The skin of the bullock with the whole bullock was burned without the camp. The Hebrew word for “burned” is different from that used in the burnt offering. The word used in connection with the sin offering is “saraph”; it speaks of the burning of judgment. The commentary to this is Hebrews 13:11-12. “The bodies of those beasts whose blood is brought into the sanctuary by the high priest for sin, are burned without the camp. Wherefore Jesus also, that He might sanctify the people with His own blood suffered without the gate.” With the case of a ruler having sinned the offering was a kid of the goats, a male; and in the case of any one of the common people having sinned through ignorance still other instructions are given.
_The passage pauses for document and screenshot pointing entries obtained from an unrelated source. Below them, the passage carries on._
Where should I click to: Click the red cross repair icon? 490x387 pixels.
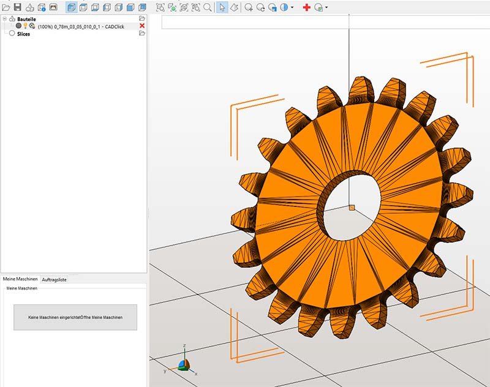tap(307, 7)
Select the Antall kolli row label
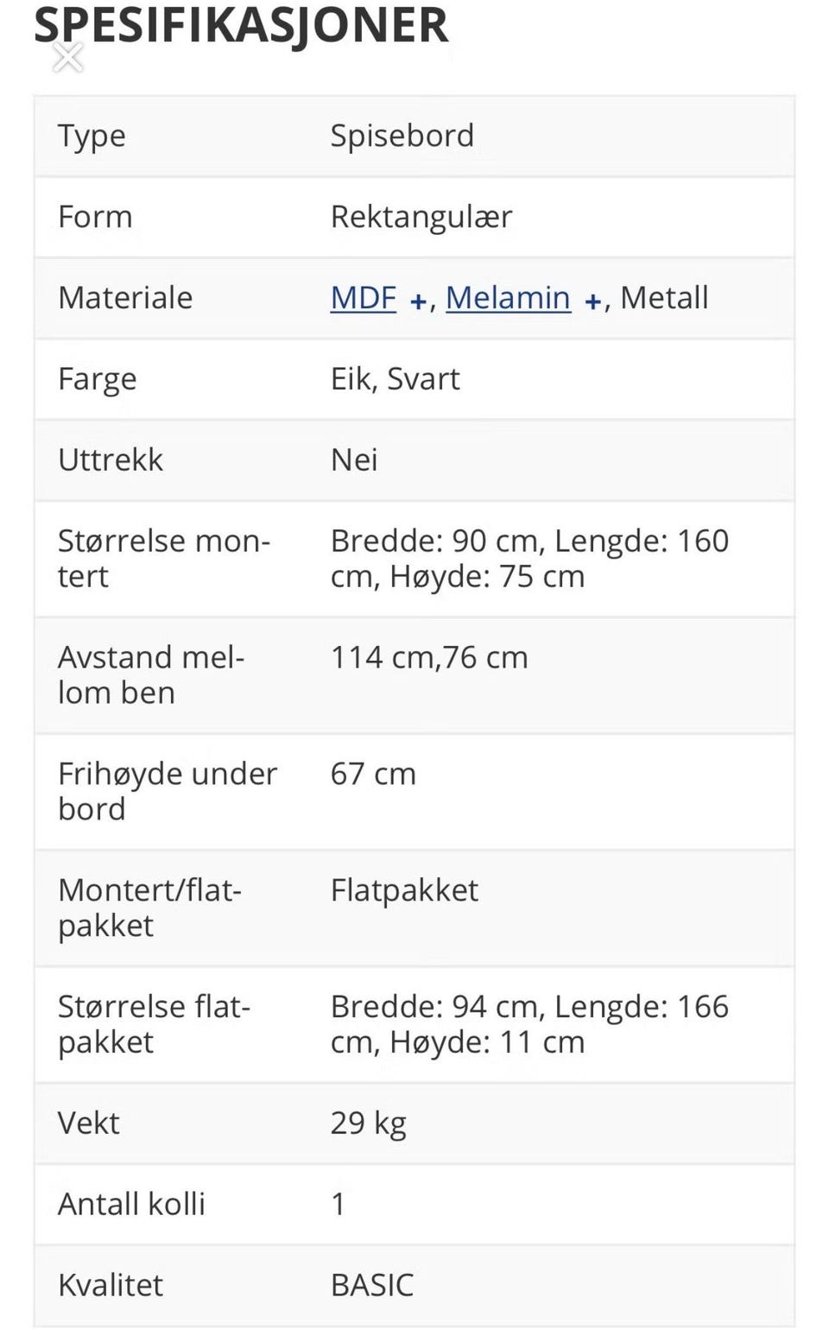This screenshot has width=829, height=1329. [x=131, y=1205]
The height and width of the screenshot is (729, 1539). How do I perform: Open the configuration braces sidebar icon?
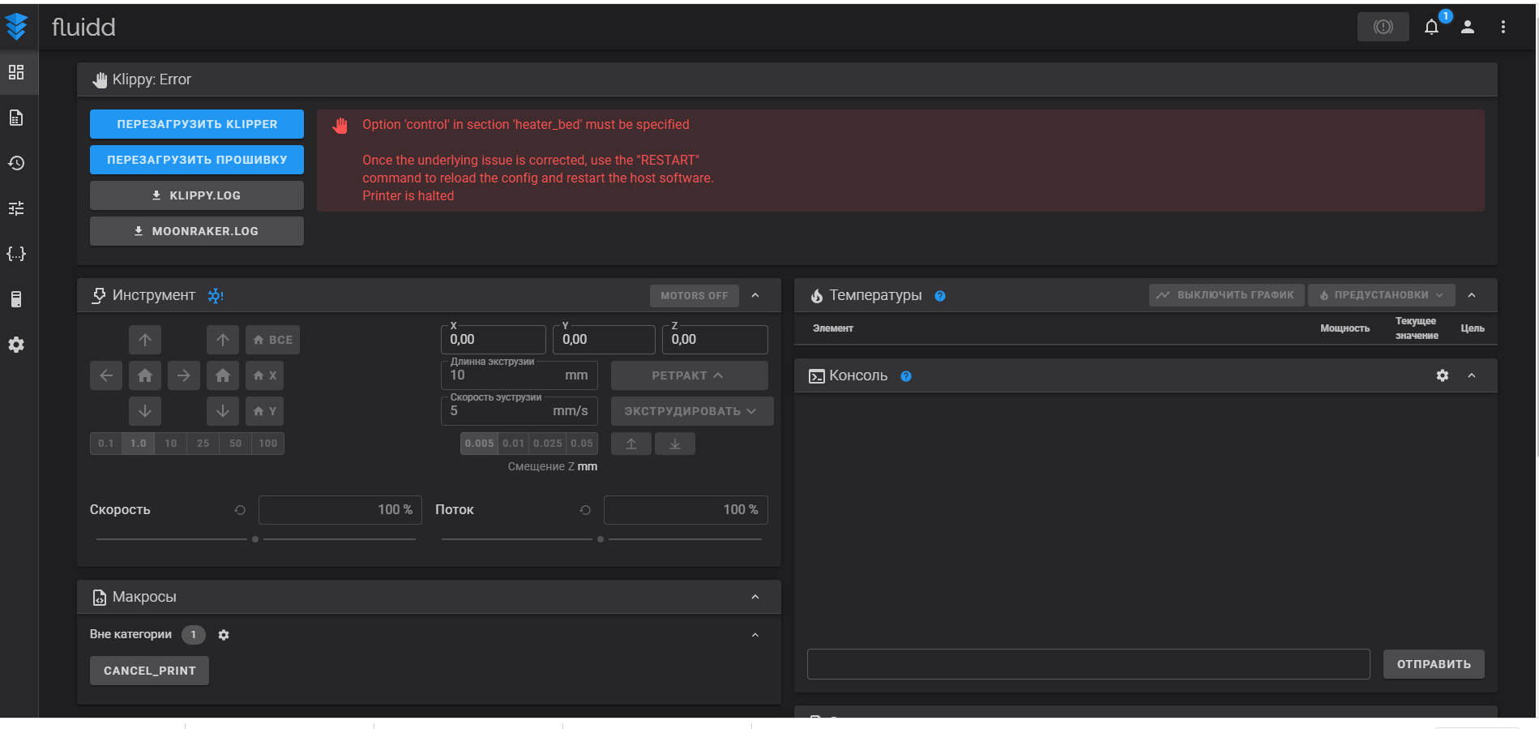tap(16, 254)
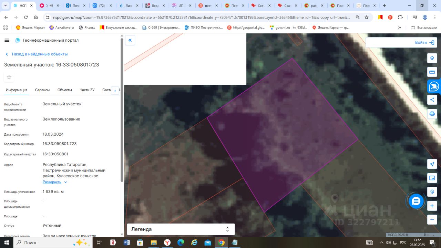441x248 pixels.
Task: Open the hamburger menu of Геоинформационный портал
Action: 7,40
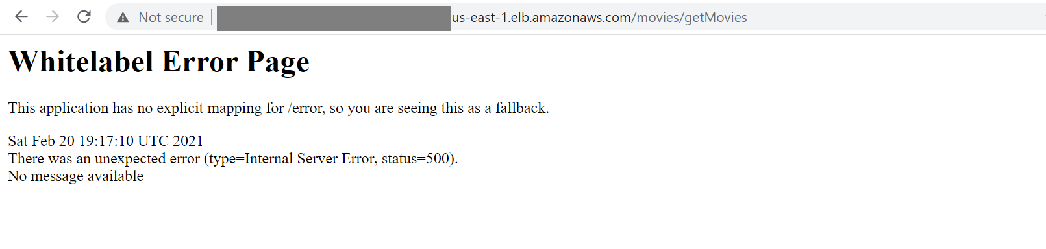
Task: Open the warning triangle site info icon
Action: [x=123, y=18]
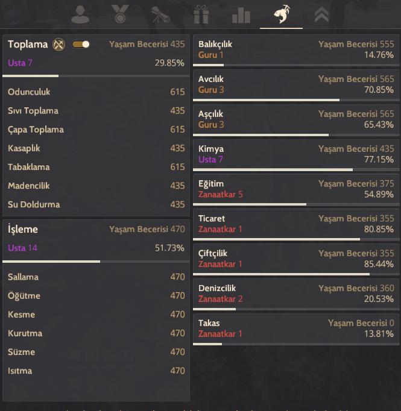
Task: Open the Kimya skill entry
Action: (x=295, y=154)
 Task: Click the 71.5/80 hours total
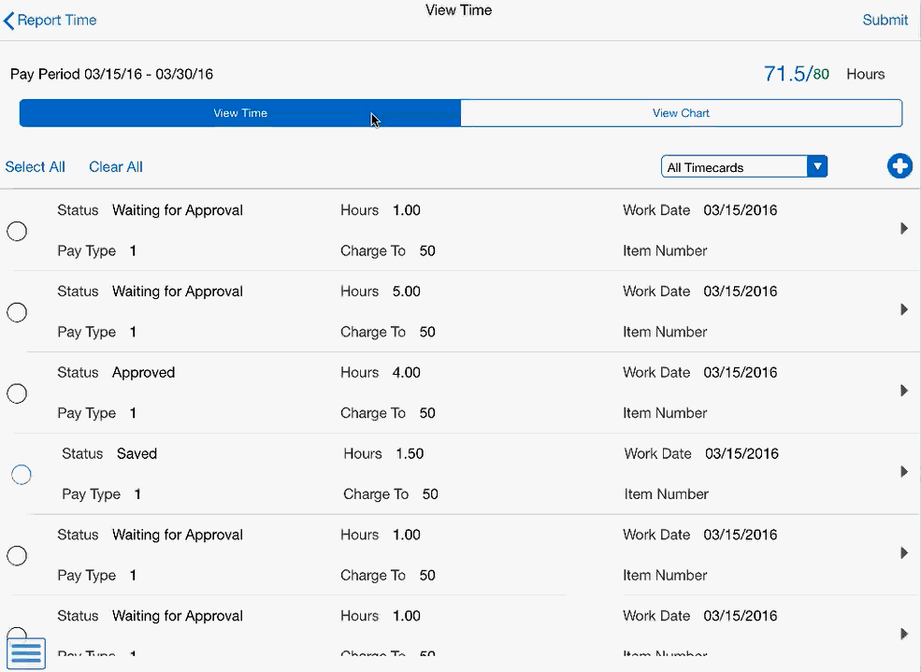pos(796,74)
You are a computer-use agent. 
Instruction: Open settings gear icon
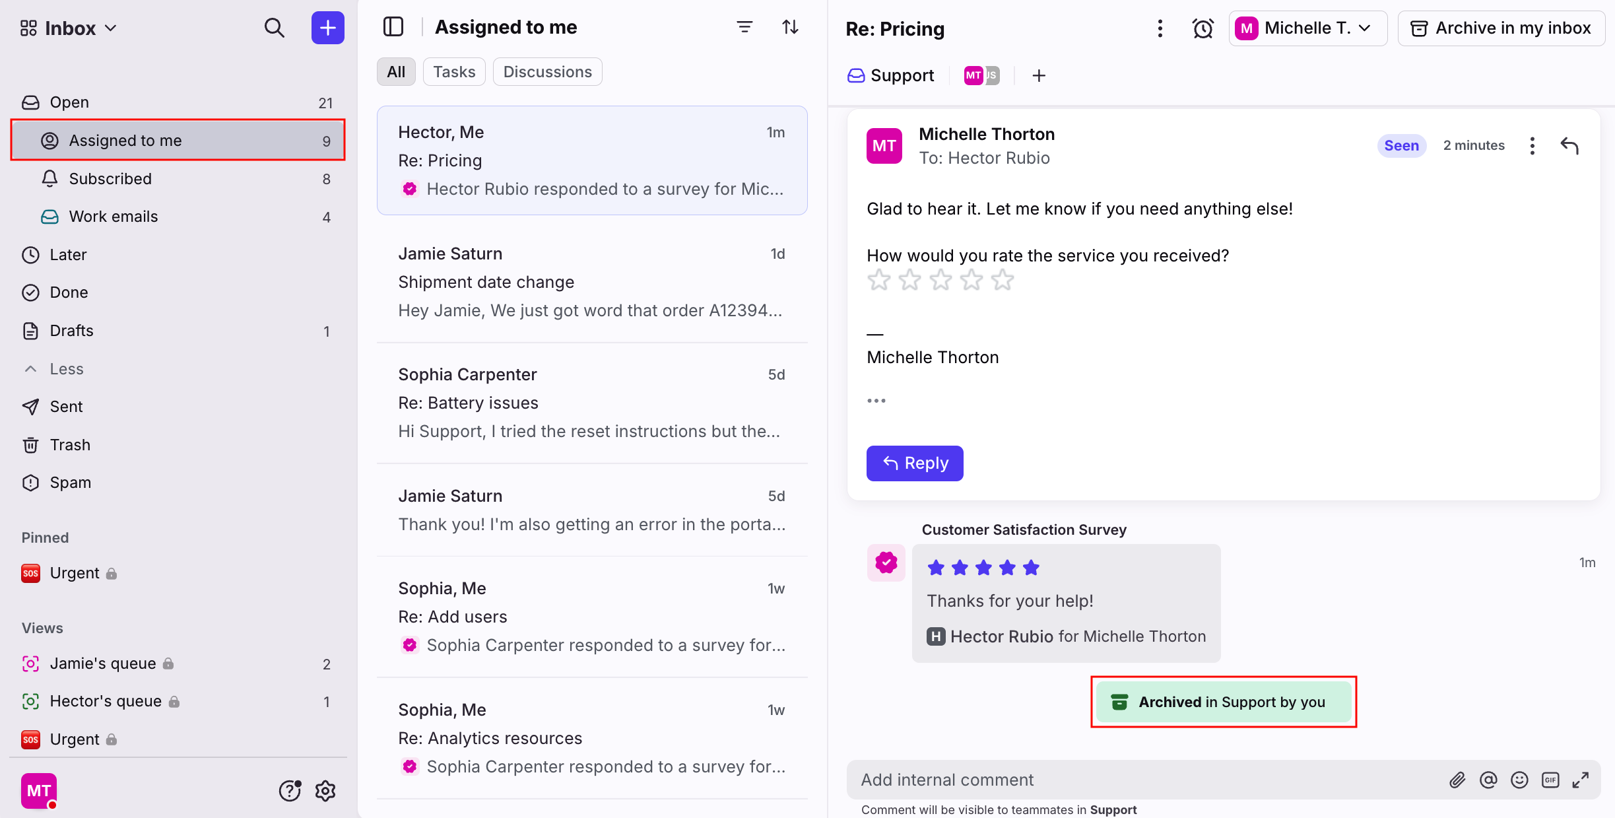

“It is evident, therefore, that there is a graduated scale in these different instances. Why so? Because of a most solemn principle. The gravity of sin depends on the position of him that sins. It is not so, that man is prone to adjust matters, though his conscience feels its rectitude. How often man would screen the offense of him that is great, if he could! The same might be hard on the poor, friendless, and despised. The life of such at any rate seems of no great account. It is not so with God, nor ought it to be in the minds and estimate of His saints. And another witness of this in the last instance is not without interest for our souls. Only to one of the common people is allowed the alternative of a female lamb instead of a kid (verses 32-35), the offering of which for his sin is reiterated with the same minute care.

“When the anointed priest sinned, the result was precisely such as if the whole congregation sinned. When a prince sinned, it was a different matter, though a stronger case for sacrifice than where it was a private man. In short, therefore, the relationship of the person that was guilty determines the relative extent of the sin, though none was obscure enough for his sin to be passed by. Our blessed Lord on the other hand meets each and all, Himself the true anointed priest, the only One who needs no offering--who could therefore be the offering for all, for any. This is the general truth, at least on the surface of the sin offering. The offence that was brought forward, confessed, and judged becomes the substitute in this case for him that was guilty; and the blood was put in the care of individuals on the brazen altar, as it only needed to be dealt with in the place of sinful man’s access to God.” (W. Kelly, Introduction to the Pentateuch.)

In studying the interesting details of the sin offerings it must be remembered that all is the “shadow of good things to come,” and that the good things which have come, and which we now enjoy, as believers in Christ, are far higher and more blessed than the types could reveal.